■ **Excerpted passage**

I have noted before that part of
the background to the Spanish invasion of Mexico is the Reconquista, the
recapture of mainland Spain from the Moorish kingdoms. In fact, this ideology
also applies to the Portuguese and their adventures down the west coast of Africa
and into the Indian Ocean in attempts to outflank the Islamic powers.
I have been reading again, in
vague preparation for a few battles set in the latter part for the Reconquista,
as background to the things I am thinking about in terms of Aztecs and
Conquistadores, as a follow up to the book I discussed here a while ago about
Queen Isabella, and, well, because
reading is part of who I am. The book in question this time is:
O'Callaghan, J. F., The Last
Crusade in the West: Castile and the Conquest of Granada (Philadelphia:
University of Pennsylvania, 2014).
This is, apparently, the third in
a trilogy of books devoted to the subject of the rise and fall of Muslim Spain;
alternatively, we could describe it as a trilogy on the fall and rise of
Christian Spain. It is all a bit of a matter of perspective, I suppose. I am
sure you know the story – the rapid expansion of Islam across the straits from
North Africa led to the destruction of the Visigoth kingdom and the capture of
almost all of Spain by Islamic polities. The exceptions were on the northern
edge of Spain and these kingdoms proceeded to start to recapture the peninsular
– El Cid and all that stuff.
This volume covers the period
from about 1350 to 1492 when Granada surrendered to the forces of Ferdinand of
Aragon and Isabella of Castile. It is far from a straightforward tale, and a fair
bit of it was rather confusing to the amateur, or someone with little clue
about medieval Spain.
Anyway, the campaigns against the
Moors of Granada (for that is what the Muslim kingdoms had been reduced to)
proceeded in fits and starts, depending on what else was going on. There were
dynastic issues on both sides of the border, with civil war being more
frequent, often, than cross border warfare. The situation was complicated, of
course, by cross-border raiding and by the fact that various assorted emirs of
Granada had accepted vassalage in order to get out of sticky situations. The Castilian
monarchs could always claim that the bonds of vassalage had been broken and
launch a campaign.

■ **Excerpted data**

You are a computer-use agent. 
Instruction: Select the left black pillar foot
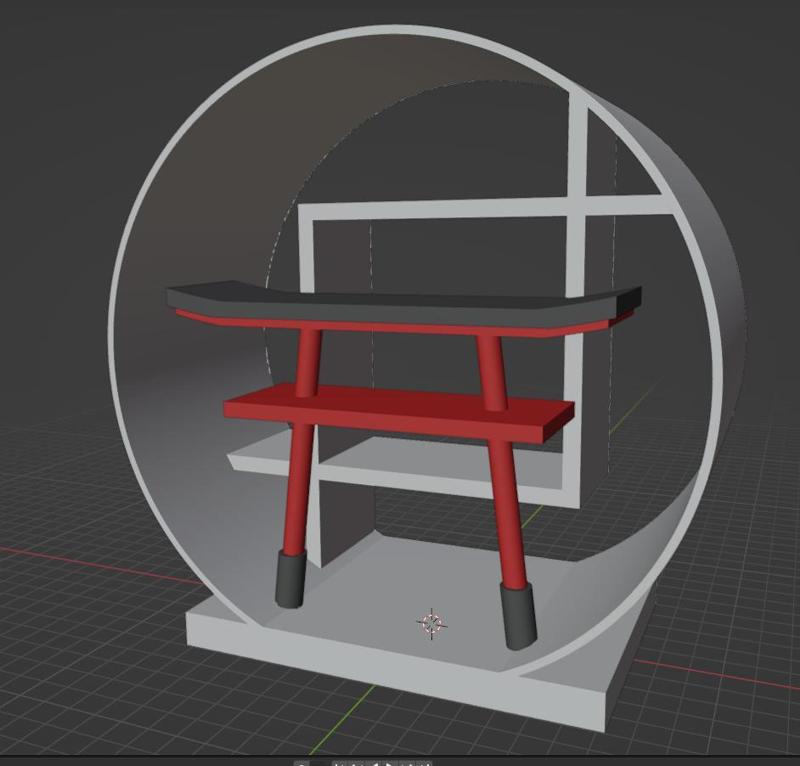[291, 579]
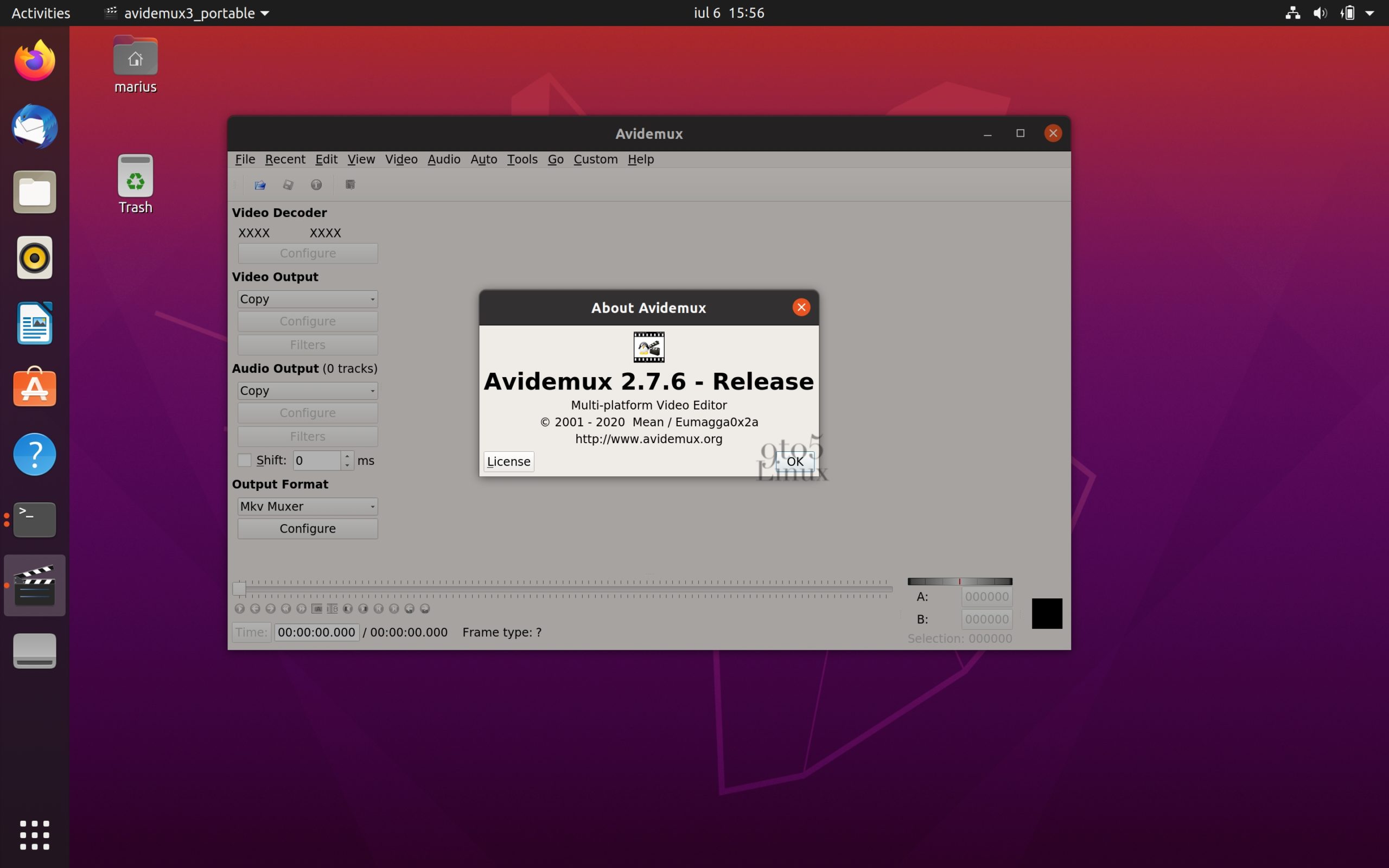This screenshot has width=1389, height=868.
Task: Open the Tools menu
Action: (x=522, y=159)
--
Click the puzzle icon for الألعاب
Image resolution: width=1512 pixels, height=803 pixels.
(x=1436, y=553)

■ **Aim**
Using the post above on the conquest of Granada, please explain why the Castilian monarchs could always find grounds to launch a campaign, in one to three sentences.

■ **Task solution**
Various emirs of Granada had accepted vassalage to get out of sticky situations. Because of this, the Castilian monarchs could always claim that the bonds of vassalage had been broken and launch a campaign on that basis.